▸ Work to complete:
(a) In the ESP8266 flash excerpt, how large is the block that erasing is done on?
(b) Copy from the ESP8266 flash excerpt the passage starting with "To better understand" and going on through "previously written to.".
(c) Pick up the ESP8266 flash excerpt after its final sentence and write what follows.

▸ Source extract:
* begin *
Module: [Generic ESP8266 Module|Wemos D1 mini r2|Nodemcu|other]
Flash Mode: [qio|dio|other]
Flash Size: [4MB/1MB]
lwip Variant: [v1.4|v2 Lower Memory|Higher Bandwidth]
Reset Method: [ck|nodemcu]
Flash Frequency: [40Mhz]
CPU Frequency: [80Mhz|160MHz]
Upload Using: [OTA|SERIAL]
Upload Speed: [115200|other] (serial upload only)

Problem Description

CC @drzony @earlephilhower @TD-er

To better understand https://github.com/esp8266/Arduino/pull/7514, I had some (lengthy) discussions with @drzony. Per his explanation (please bear with me here, I'm not an expert here and my understanding may be flawed):

99% of flash brands allow writing multiple times to the same address, as long as bits always flip 1->0 and no bits flip 0->1
This is an unsupported feature exploit. Datasheets explicitly state that writing must be done only to an area that has been previously erased.
Erasing is done on an entire block (4KB in our case). Writes can be done in bulks of 1 to pageSize bytes (256 bytes in our case). Multiple writes can be done within a previously erase block, as long as subsequent writes are always done in offsets that haven't been previously written to.
* end *
▸ Source data:
* begin *
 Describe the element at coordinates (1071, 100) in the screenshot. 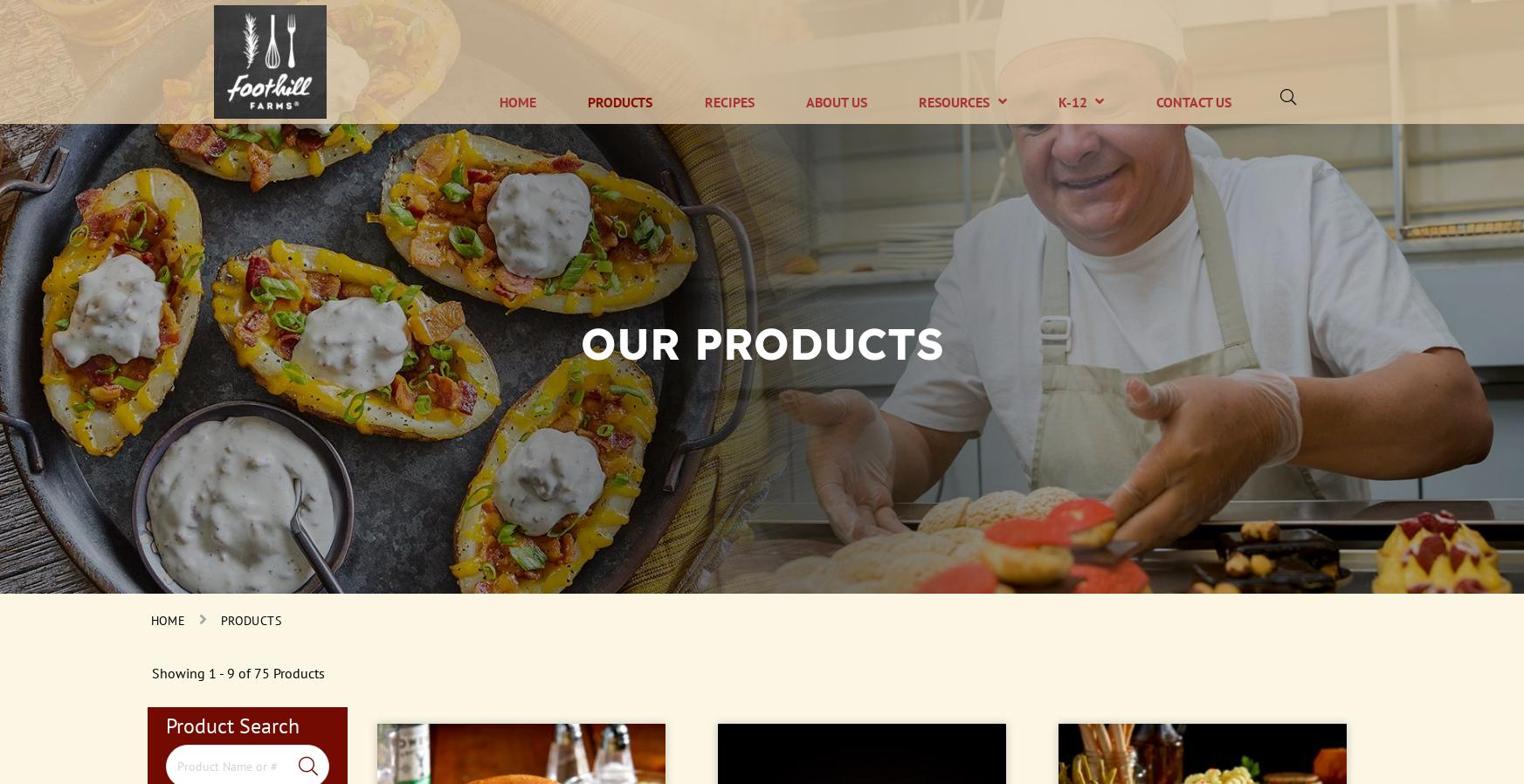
* end *
▸ Answers for the exercise:
(a) 4KB

(b)
To better understand https://github.com/esp8266/Arduino/pull/7514, I had some (lengthy) discussions with @drzony. Per his explanation (please bear with me here, I'm not an expert here and my understanding may be flawed):

99% of flash brands allow writing multiple times to the same address, as long as bits always flip 1->0 and no bits flip 0->1
This is an unsupported feature exploit. Datasheets explicitly state that writing must be done only to an area that has been previously erased.
Erasing is done on an entire block (4KB in our case). Writes can be done in bulks of 1 to pageSize bytes (256 bytes in our case). Multiple writes can be done within a previously erase block, as long as subsequent writes are always done in offsets that haven't been previously written to.

(c)
SPIFFS seems to exploit point 1 above as a design choice. We extended this exploit to our core.
In the case of PUYA chips the exploit doesn't work, so we had to implement the infamous PUYA patch to allow SPIFFS to work.
For normal flash operations within our core, i.e. EEPROM, Updater, eboot, etc, the PUYA patch isn't necessary. It's only SPIFFS that needs it.
For flash operations done elsewhere, i.e. 3rd party libs, the PUYA patch may be needed.

It seems that SPIFFS assumes NOR type flash, while other code like LittleFS assumes NAND type (@earlephilhower), and the PUYA chips don't like the SPIFFS assumption.

The proposal here is:

implement a formal raw flash read/write api. Our core would use this api for all of its internals, except SPIFFS. Behavior could be brand-specific, i.e.: quirks wouldn't be handled, whether in-spec (XMC) or exploit (99% of chip brands).
implement a formal quirk-handling flash read/write api on top of the previous. Special cases such as XMC and PUYA would be handled here. From the user's pov, all flash brands would behave the same, although there could be some cases with performance impacts (PUYA as it's being used now)
Up for discussion: SPIFFS apparently has its own handling for the PUYA case. It could be enabled and its behavior become isolated, or the underlying flash hal could be replaced with the quirk-handling api above for a generalized solution.

The above would mean that the current performance penalty for the PUYA case could be reduced or even eliminated for the non-SPIFFS operations.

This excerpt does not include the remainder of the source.